### SUPPLIED TEXT
'''

About Me

Hello. My name is Cyril Chhun and I received my PhD in Computer Science at Télécom Paris on November 19th, 2024, under the supervision of Fabian Suchanek and Chloé Clavel. The title of my thesis is “Meta-Evaluation Methodology and Benchmark for Automatic Story Generation”. The manuscript is available at this link, the manuscript’s source files at that link and the presentation slides at that link.

Abstract of my PhD Thesis

Storytelling is a central component of human culture. Multiple approaches have been proposed to explore computational storytelling, despite the inherent challenges posed by the tasks of generating stories and assessing their quality. In this thesis, we design a meta-evaluation methodology and benchmark for Automatic Story Generation (ASG).

First, we lay the groundwork for conducting our meta-evaluation: we describe our chosen setting, provide definitions for the ASG and Automatic Story Evaluation (ASE) tasks, and propose an original set of six criteria for story evaluation.

Then, we introduce HANNA, our corpus of Human ANnotated NArratives, which contains 1,056 stories annotated w.r.t. our six criteria, and show that those criteria allow for a standardized human evaluation. We use Large Language Models (LLMs) to augment HANNA with 480 new stories and 150k+ rating annotations. We observe that LLMs obtain better grades than humans, as rated by selected LLMs.

'''

### DATA SHOWN
'''

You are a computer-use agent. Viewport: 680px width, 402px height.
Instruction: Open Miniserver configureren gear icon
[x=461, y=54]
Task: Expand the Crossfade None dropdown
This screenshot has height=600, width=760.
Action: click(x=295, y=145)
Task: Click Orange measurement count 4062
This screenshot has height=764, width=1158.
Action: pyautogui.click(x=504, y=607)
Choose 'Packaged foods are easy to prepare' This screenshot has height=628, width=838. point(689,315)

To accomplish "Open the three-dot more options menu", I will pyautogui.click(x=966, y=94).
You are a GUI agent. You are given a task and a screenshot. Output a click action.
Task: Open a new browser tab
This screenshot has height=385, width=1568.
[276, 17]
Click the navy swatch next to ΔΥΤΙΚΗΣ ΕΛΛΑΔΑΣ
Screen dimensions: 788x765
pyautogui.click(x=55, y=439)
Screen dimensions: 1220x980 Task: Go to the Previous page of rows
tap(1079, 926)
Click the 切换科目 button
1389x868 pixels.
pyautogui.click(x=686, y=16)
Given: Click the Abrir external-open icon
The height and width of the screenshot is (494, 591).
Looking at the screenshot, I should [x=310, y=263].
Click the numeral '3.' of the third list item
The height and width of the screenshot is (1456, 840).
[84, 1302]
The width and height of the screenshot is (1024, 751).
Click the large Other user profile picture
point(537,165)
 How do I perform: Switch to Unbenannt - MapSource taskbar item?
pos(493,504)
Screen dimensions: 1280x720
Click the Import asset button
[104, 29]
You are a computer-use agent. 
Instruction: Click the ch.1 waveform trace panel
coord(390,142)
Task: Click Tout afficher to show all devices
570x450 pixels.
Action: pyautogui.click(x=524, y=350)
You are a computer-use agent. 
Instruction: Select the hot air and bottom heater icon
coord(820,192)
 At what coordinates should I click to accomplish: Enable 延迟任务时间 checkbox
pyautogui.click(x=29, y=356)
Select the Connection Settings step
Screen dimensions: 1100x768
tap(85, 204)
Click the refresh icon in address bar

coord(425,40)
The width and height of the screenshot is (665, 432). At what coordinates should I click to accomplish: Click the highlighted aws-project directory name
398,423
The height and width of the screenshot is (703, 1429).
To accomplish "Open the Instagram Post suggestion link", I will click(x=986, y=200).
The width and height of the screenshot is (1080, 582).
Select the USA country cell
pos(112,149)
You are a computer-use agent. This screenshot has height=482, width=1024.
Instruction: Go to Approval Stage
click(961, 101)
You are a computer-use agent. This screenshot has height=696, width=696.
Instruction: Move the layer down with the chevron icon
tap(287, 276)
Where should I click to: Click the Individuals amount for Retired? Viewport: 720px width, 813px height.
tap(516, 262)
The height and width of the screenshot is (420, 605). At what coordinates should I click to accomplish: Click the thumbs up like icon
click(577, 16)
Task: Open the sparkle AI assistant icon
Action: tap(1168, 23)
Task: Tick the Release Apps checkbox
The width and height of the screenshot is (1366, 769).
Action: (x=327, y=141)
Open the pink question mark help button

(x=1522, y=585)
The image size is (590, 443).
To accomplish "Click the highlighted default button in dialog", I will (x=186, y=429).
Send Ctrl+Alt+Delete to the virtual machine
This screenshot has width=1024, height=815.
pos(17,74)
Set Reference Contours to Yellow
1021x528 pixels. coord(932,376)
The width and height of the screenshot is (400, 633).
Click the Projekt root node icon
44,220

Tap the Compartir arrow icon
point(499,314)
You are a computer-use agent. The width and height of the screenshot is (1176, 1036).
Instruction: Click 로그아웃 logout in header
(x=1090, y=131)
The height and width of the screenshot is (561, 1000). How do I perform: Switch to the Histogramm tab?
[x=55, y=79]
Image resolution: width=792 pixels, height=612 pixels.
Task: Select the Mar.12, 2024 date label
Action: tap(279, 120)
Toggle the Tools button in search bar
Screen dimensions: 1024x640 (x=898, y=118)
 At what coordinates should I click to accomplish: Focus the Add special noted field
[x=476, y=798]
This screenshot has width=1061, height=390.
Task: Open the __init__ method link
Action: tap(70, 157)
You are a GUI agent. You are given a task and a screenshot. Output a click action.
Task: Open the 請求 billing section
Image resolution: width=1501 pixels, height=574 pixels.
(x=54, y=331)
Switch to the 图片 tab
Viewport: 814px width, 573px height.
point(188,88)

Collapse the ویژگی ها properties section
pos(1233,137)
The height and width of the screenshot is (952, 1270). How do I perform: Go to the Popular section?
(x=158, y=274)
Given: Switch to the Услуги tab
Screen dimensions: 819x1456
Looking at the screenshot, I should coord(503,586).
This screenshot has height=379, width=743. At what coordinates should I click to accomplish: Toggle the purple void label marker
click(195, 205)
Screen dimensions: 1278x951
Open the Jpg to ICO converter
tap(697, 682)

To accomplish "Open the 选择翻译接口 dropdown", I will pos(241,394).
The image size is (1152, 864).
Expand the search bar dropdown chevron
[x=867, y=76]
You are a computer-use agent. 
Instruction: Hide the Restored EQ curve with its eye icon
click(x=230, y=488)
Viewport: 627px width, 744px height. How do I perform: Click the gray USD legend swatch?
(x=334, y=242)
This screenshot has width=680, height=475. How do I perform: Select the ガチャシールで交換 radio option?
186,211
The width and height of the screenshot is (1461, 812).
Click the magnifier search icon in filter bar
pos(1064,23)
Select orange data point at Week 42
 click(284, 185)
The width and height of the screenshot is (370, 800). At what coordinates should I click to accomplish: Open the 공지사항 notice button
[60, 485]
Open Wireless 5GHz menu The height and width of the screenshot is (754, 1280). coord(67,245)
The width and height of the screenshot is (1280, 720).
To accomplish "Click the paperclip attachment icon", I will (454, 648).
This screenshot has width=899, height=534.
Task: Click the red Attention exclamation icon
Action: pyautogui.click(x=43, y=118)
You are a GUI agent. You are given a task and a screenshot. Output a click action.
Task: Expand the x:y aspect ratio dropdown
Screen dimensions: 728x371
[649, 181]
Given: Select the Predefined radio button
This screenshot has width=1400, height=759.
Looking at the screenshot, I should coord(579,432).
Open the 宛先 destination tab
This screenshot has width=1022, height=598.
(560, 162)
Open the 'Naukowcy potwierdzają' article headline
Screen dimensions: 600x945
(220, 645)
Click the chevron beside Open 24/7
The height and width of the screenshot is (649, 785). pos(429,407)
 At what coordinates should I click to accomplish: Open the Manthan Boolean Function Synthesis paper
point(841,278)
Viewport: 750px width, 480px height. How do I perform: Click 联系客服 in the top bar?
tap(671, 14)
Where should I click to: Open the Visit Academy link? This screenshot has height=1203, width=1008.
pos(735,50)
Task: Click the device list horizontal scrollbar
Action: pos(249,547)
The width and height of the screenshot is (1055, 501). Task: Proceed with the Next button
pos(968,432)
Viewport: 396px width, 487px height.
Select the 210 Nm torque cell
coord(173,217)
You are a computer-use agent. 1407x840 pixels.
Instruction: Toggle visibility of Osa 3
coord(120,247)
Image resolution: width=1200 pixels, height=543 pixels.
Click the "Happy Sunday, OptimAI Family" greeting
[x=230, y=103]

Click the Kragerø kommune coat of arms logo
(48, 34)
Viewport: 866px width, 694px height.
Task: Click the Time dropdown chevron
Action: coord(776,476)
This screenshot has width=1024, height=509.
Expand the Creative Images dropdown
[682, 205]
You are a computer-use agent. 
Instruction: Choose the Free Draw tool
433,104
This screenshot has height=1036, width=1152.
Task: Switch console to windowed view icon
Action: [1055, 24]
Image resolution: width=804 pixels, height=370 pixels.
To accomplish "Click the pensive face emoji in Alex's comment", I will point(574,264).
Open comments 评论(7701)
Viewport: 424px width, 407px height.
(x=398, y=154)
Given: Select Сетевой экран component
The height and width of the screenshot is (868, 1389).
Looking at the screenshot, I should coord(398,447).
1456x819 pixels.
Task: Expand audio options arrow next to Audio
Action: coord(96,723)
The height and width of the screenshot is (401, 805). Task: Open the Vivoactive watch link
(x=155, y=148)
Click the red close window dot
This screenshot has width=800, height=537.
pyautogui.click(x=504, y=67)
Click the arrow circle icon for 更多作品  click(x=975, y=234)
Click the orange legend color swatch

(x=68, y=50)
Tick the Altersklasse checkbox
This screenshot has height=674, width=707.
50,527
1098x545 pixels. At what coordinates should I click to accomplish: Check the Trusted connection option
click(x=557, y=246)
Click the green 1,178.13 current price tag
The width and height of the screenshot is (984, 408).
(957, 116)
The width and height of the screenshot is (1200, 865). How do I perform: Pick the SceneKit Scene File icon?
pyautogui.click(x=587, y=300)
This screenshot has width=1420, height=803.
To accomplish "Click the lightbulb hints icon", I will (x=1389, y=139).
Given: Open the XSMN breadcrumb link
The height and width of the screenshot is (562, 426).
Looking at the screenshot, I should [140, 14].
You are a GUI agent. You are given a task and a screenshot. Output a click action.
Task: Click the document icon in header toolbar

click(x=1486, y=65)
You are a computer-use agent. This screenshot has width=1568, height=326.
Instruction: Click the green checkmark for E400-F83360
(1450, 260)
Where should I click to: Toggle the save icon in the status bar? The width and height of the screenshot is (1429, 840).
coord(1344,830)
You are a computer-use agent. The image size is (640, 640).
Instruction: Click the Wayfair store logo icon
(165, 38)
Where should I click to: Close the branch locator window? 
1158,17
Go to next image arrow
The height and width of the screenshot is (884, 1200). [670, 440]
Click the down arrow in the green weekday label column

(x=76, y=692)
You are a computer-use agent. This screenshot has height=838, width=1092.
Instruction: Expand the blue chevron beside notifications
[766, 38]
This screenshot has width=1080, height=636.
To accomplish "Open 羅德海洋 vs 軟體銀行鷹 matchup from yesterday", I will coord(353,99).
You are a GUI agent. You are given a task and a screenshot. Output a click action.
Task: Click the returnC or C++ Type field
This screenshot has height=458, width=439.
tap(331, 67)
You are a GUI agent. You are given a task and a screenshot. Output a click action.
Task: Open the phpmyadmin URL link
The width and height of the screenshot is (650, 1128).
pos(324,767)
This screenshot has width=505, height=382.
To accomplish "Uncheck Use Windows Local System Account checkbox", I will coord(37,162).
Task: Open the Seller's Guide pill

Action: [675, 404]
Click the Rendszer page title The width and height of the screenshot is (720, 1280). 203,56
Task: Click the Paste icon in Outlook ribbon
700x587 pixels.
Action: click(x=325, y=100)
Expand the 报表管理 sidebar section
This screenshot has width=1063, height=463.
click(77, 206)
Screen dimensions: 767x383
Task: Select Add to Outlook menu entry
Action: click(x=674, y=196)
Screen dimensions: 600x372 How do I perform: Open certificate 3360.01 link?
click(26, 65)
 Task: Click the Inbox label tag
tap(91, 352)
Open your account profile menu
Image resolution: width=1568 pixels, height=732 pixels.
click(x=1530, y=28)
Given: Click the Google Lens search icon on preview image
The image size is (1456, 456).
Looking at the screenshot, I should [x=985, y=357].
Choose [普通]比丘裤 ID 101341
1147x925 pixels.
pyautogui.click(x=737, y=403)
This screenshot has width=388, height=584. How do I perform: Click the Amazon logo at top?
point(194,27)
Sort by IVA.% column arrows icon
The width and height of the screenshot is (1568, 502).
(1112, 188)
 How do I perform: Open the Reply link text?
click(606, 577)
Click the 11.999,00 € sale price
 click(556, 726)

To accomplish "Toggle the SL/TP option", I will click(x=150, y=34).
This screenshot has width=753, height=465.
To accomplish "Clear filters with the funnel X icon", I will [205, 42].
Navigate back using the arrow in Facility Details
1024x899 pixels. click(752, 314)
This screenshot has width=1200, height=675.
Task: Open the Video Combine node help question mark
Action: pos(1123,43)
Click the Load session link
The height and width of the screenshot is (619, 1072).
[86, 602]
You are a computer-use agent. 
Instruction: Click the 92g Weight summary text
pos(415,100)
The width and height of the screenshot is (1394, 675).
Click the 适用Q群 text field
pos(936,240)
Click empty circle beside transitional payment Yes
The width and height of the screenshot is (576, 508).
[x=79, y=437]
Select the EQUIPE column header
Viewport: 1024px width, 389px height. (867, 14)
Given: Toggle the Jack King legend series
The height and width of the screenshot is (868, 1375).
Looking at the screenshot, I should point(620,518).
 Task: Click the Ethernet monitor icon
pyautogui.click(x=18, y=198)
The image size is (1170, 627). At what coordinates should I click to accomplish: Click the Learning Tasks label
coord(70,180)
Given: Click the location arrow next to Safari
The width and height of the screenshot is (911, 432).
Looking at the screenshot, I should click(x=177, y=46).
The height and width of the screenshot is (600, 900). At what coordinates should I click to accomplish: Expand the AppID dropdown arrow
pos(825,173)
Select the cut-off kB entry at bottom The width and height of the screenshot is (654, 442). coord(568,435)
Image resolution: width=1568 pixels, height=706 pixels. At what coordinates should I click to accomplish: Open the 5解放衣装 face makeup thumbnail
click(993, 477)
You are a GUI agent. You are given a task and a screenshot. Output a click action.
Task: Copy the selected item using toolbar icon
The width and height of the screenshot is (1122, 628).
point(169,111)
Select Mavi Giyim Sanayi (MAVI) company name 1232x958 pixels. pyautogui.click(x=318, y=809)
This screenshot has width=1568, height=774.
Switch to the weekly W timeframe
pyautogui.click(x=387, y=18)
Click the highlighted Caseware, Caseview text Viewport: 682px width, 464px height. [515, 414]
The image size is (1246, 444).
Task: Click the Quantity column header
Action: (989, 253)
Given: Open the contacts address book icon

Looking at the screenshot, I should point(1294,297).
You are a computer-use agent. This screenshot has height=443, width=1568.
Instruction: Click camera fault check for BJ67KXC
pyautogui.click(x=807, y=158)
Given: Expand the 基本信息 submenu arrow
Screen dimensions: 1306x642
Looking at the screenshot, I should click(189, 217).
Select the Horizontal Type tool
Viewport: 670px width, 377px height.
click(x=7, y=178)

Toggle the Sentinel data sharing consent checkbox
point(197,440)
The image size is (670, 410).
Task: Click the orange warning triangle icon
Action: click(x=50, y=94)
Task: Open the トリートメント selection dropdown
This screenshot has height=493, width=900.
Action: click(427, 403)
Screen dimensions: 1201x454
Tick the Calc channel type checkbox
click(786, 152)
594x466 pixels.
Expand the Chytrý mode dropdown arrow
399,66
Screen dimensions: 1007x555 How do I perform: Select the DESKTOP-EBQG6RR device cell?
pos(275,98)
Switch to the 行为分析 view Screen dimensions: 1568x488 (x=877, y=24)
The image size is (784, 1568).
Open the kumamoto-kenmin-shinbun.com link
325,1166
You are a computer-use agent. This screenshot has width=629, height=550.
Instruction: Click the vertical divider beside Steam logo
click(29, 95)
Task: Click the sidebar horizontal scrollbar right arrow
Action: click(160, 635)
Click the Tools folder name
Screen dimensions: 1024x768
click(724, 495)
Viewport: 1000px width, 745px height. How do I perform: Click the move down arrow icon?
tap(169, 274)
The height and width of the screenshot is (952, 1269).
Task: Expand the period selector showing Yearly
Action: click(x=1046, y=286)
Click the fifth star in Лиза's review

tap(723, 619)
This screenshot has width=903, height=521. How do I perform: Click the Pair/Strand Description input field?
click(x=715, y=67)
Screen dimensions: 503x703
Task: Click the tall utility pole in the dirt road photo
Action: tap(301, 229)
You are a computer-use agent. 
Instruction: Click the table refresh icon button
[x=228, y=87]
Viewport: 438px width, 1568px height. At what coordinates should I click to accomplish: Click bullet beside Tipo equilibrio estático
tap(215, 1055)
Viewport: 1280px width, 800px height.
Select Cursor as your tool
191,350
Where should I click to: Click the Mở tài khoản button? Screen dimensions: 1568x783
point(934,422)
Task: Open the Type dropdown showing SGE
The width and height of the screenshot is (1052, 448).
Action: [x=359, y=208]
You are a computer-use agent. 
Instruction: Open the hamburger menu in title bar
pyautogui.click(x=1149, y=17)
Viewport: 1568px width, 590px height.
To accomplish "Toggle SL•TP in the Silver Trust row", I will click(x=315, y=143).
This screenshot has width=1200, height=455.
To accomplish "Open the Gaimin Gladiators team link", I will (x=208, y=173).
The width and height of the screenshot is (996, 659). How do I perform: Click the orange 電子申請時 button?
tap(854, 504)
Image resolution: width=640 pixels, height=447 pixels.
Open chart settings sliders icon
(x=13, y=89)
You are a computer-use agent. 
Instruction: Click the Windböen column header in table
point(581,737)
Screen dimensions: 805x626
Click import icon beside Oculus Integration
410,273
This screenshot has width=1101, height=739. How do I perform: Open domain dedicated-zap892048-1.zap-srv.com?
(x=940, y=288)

'''

### WORK INSTRUCTIONS
(A) Reproduce the passage of the About Me page word for word, beginning at the words "Storytelling is a" and stopping after "for story evaluation.".
(B) Answer these from the About Me page:
(i) On what date did Cyril Chhun receive his PhD?
(ii) How many criteria for story evaluation does the thesis propose?
(iii) How many stories does HANNA contain before the LLM augmentation?
(C) Go on with the About Me page about the story generation thesis, starting after its last sentence.
Nothing in the rows is needed for this work.

### ANSWERS BY TASK
(A)
Storytelling is a central component of human culture. Multiple approaches have been proposed to explore computational storytelling, despite the inherent challenges posed by the tasks of generating stories and assessing their quality. In this thesis, we design a meta-evaluation methodology and benchmark for Automatic Story Generation (ASG).

First, we lay the groundwork for conducting our meta-evaluation: we describe our chosen setting, provide definitions for the ASG and Automatic Story Evaluation (ASE) tasks, and propose an original set of six criteria for story evaluation.

(B)
(i) November 19th, 2024.
(ii) Six.
(iii) 1,056 stories.

(C)
After that, we perform our meta-evaluation benchmark on HANNA. We mainly observe that specific measures for ASE are needed, and that commonly-used measures (e.g. BLEU) are sub-optimal. We then show our analysis of LLM performance at ASE: we find that LLMs are currently the best proxy for human evaluation of ASG and that, in our specific setting, providing detailed guidelines does not improve correlations between LLM and human ratings.

Those results prompt us to study whether the performance displayed by LLMs at ASE and ASG can be explained through different factors. We perform a three-part study on LLM-generated explanations, and an analysis of pretraining data on LLM performance. Notably, we find that LLMs struggle to explain their answers with substantiated claims.

Finally, we outline three main research perspectives: designing specific ASE measures, further investigating LLM performance at ASG and ASE, and assessing and mitigating the impact of LLMs on society.